Accordi di Abramo, Siria verso la firma: affari per milioni di dollari
In caso di firma, il Paese sarebbe il quarto dopo Emirati Arabi Uniti, Bahrein e Marocco
“L’amministrazione Trump guarda con fiducia alla Siria come uno dei prossimi Paesi pronti a firmare gli Accordi di Abramo”. Sono le parole di Karoline Leavitt, portavoce della Casa Bianca, che giovedì ha parlato della richiesta che Donald Trump a maggio ha rivolto personalmente ad Ahmed al Sharaa, presidente ad interim della Siria, in occasione del loro primo incontro a Riad, in Arabia Saudita. Dopo la storica stretta di mano, il presidente americano aveva ordinato di cancellare le sanzioni che da decenni isolavano il Paese a livello internazionale.
Ahmed al Sharaa, a capo del gruppo jihadista di Hayat Tahrir al-Sham, in passato legato ad Al Qaeda, ha preso il potere in Siria a dicembre, dopo aver rovesciato il regime di Bashar al Assad, alleato strategico di Teheran. Il suo governo di transizione, con il potere centrale a Damasco, non rappresenta tuttavia l’intero Paese, se non sulla carta. A Nord Est resistono sacche fedeli all’ex presidente Assad, a Nord ci sono le milizie sostenute dalla Turchia e a Nord Ovest detta legge l’amministrazione autonoma curda delle Forze Democratiche Siriane. È qui che è ancora attiva una delle ultime basi militari americane in Siria, quella di Rmeilan, dove sorge uno degli impianti petroliferi più grandi del Paese, indispensabile fonte energetica di Damasco. L’ultimo episodio di tensione nel Paese risale a pochi giorni fa, quando un attacco suicida ha ucciso 25 persone in una chiesa della capitale.

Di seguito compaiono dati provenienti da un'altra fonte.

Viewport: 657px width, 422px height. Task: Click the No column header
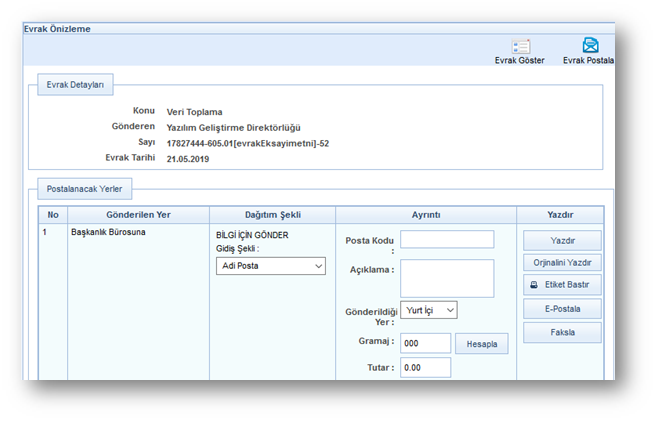click(53, 214)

Accordi di Abramo, la Siria il quarto Paese dopo Emirati, Bahrein e Marocco
Dopo la firma di Emirati Arabi Uniti, Bahrein e Marocco nel 2020, la Siria sarebbe il quarto Paese a siglare i cosiddetti Accordi di Abramo con Israele. Il Paese ufficialmente non ha rapporti con il governo di Gerusalemme. Tuttavia, è singolare che, proprio nel giorno in cui la portavoce della Casa Bianca parlava di un possibile allargamento degli accordi alla Siria, il consigliere per la Sicurezza nazionale israeliano Tzachi Hanegbi abbia fatto sapere che i due Stati sarebbero in contatto diretto costante.

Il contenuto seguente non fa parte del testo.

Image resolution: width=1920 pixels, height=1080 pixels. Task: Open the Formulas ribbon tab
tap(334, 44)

Con la tipica indiscrezione che contraddistingue la diplomazia israeliana in Medio Oriente, Hanegbi ha parlato di rapporti quotidiani a tutti i livelli. E non è difficile crederlo: il governo di transizione di Sharaa ha fatto notizia tra le cancellerie arabe per non aver espresso nemmeno una rimostranza in merito ai caccia israeliani che per 12 giorni hanno solcato i cieli del suo Paese per bombardare l’Iran.
Il presidente ad interim della Siria aveva reso noto per la prima volta il suo desiderio di entrare a far parte degli Accordi di Abramo un mese prima dell’incontro con Trump. La fine delle sanzioni, cancellate prima dal Dipartimento del Tesoro americano e poi anche dal Consiglio Europeo, ha dato il via a nuovi investimenti in Siria, riattivando i servizi finanziari e, soprattutto, la possibilità di tornare a vendere petrolio.

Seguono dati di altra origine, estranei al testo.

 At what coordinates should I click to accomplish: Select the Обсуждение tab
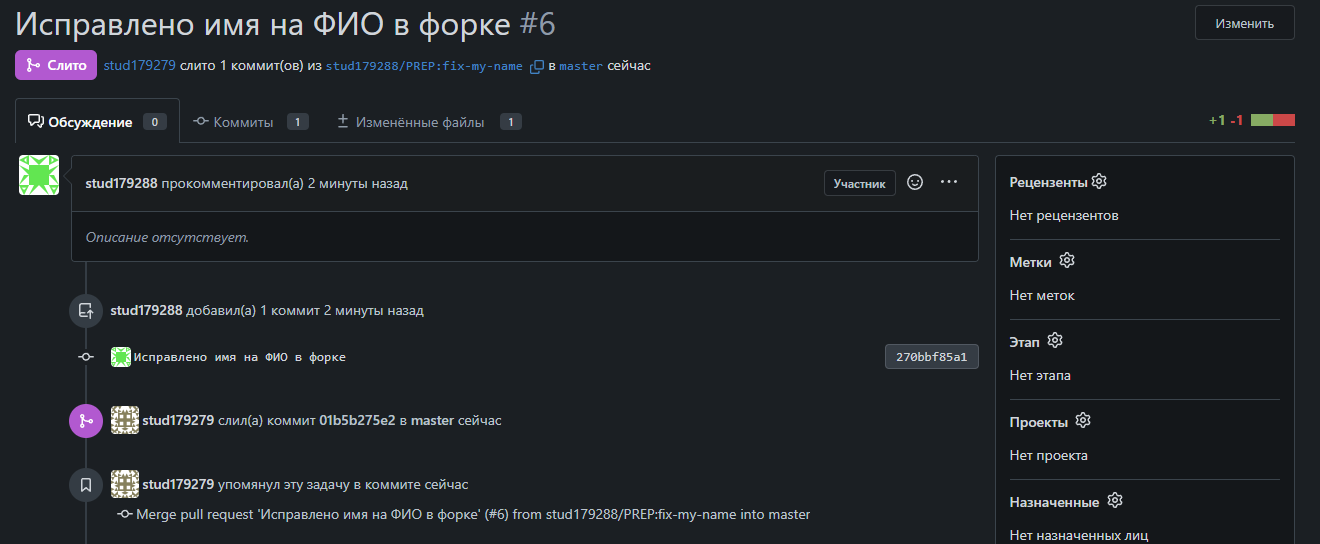[90, 122]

Il Paese, dopo oltre 13 anni di guerra, è privo di qualsiasi infrastruttura, e i suoi cittadini sono ancora in gran parte rifugiati all’estero, chi in Turchia, chi in Libano, chi in Europa. Il giro di affari per la ricostruzione è immenso: 250 bilioni di dollari. In maggio Arabia Saudita e Qatar hanno saldato l’enorme debito pubblico del Paese. Subito dopo Shaara ha firmato con un consorzio del Qatar un accordo da 7 bilioni di dollari per la produzione di energia. Le compagnie Telecom del Golfo, come Zain, Etisalat, STC e Ooredoo, si stanno contendendo un progetto per la fibra ottica da 300 milioni di dollari. Sul fronte delle comunicazioni si sono fatte aventi l’americana UNIFI e le Telecom di Cipro e Arabia Saudita.
Negli Accordi di Abramo non c’è solo la politica, ma soprattutto il peso di affari da bilioni di dollari. E la Siria non è la sola opportunità di business: è più che probabile che i fratelli coltelli di Abramo stiano facendo progetti da milioni di dollari anche per la ricostruzione di Gaza.